== Segment start ==

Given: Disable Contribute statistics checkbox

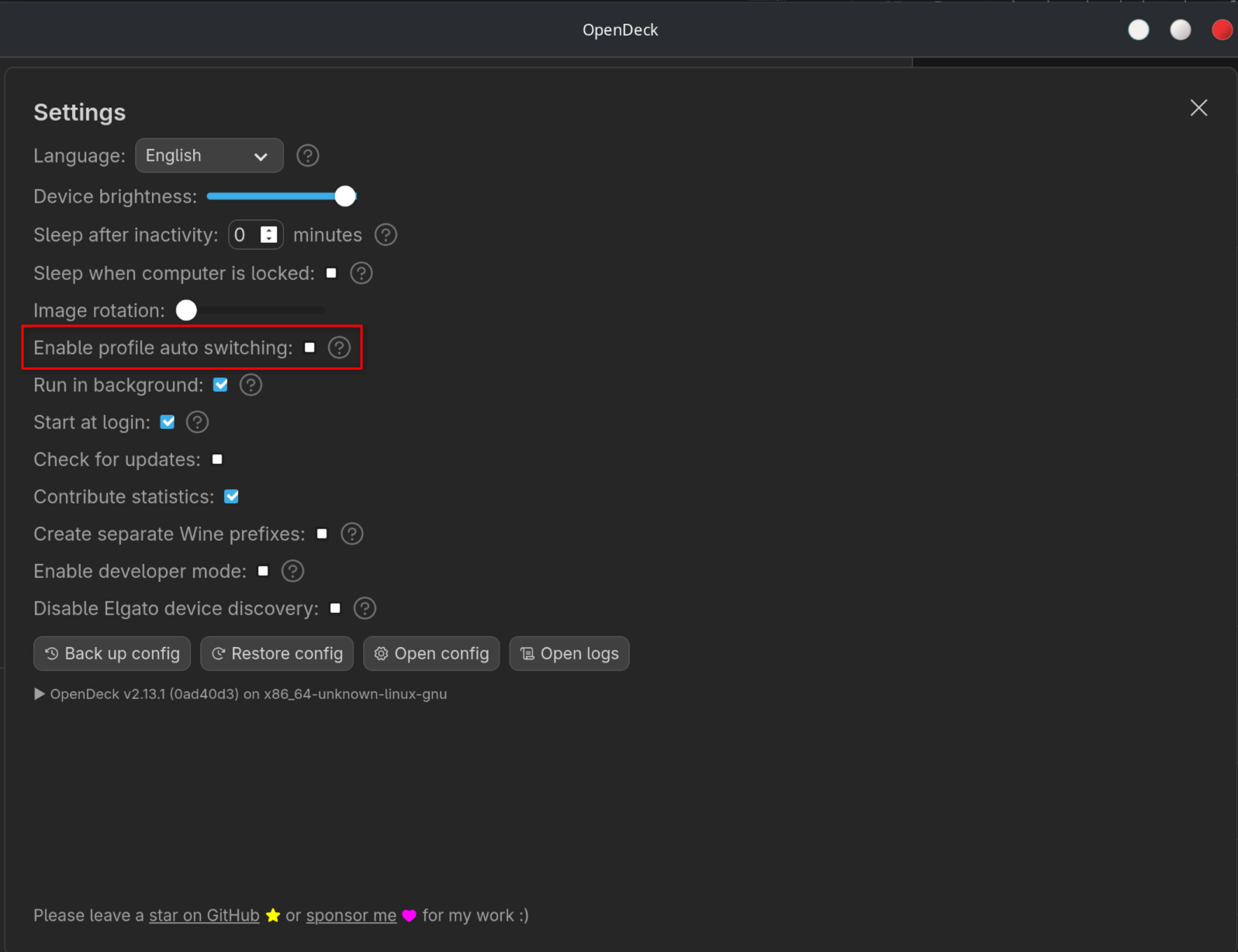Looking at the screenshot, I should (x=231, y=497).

== Segment end ==
== Segment start ==

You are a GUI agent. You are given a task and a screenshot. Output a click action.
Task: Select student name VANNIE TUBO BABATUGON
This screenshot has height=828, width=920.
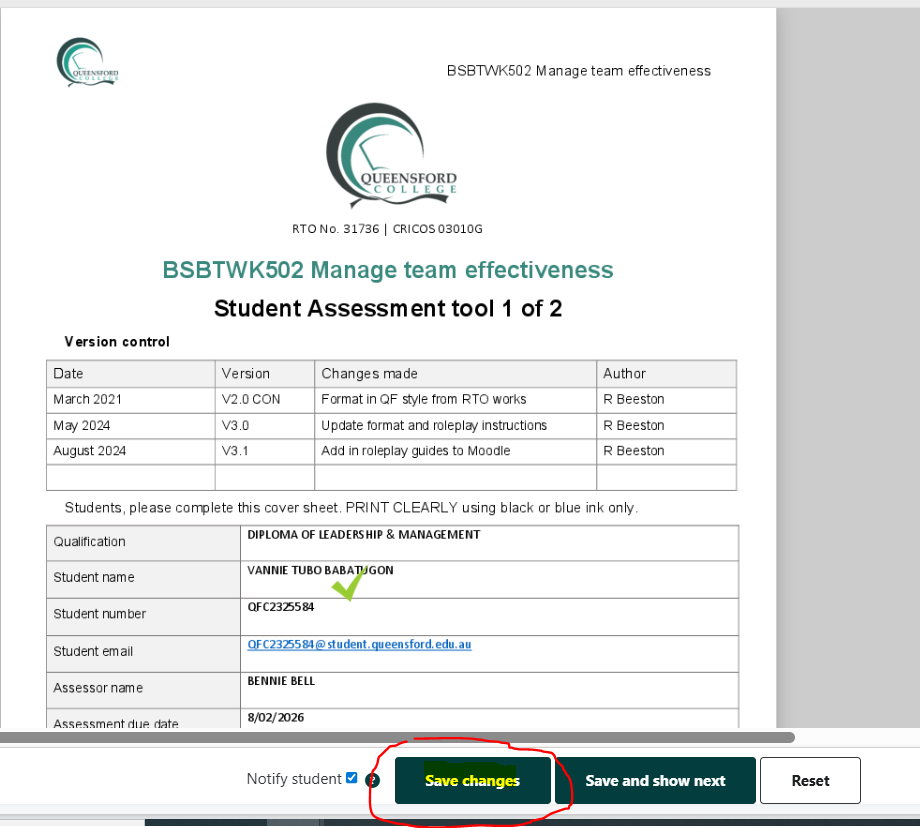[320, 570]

== Segment end ==
== Segment start ==

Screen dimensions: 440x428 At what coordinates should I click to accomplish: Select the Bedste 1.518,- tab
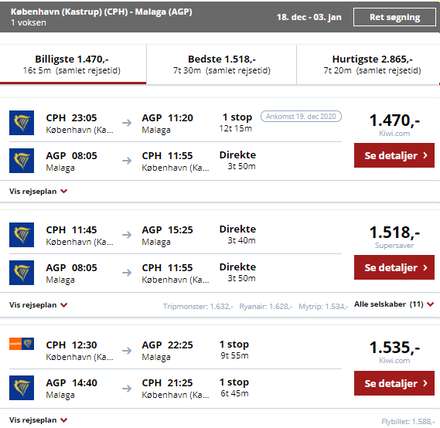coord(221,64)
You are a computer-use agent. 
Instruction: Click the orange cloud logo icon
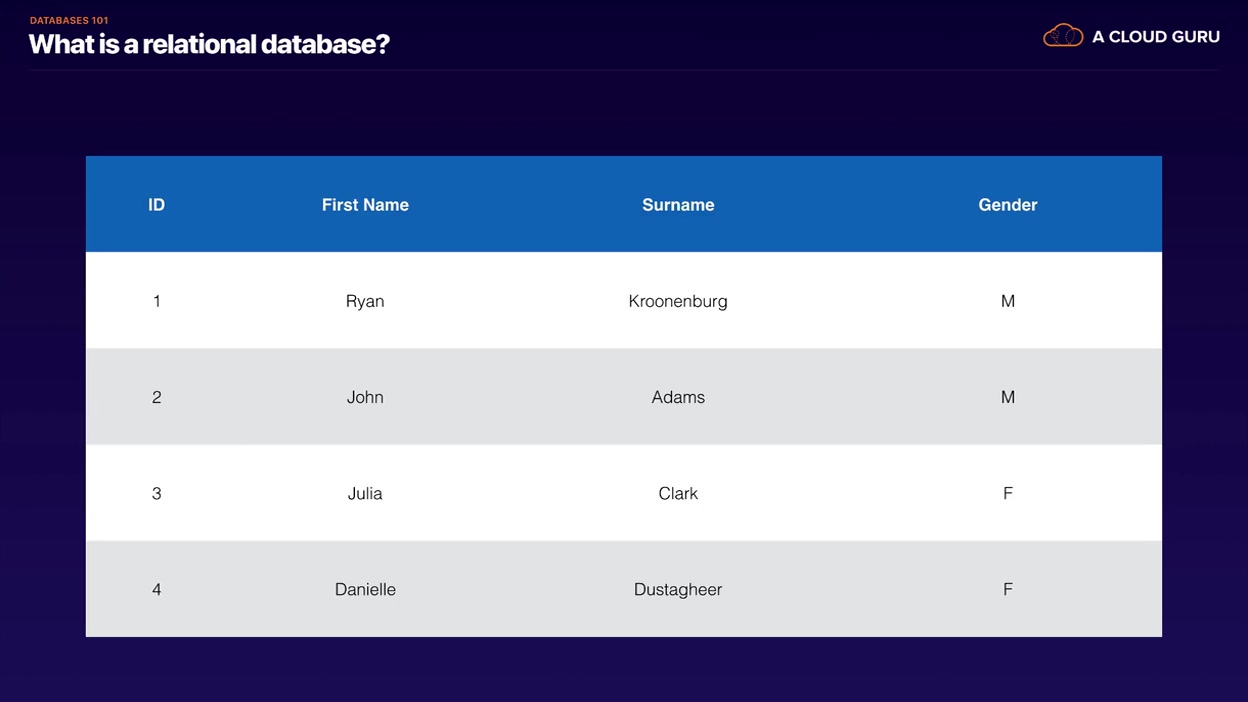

== Segment end ==

#### EXERCISE
Output each line of the listing in which the string "agent" is found.

#### TASK ANSWER
You are a GUI agent. You are given a task and a screenshot. Output a click action.
You are a computer-use agent. 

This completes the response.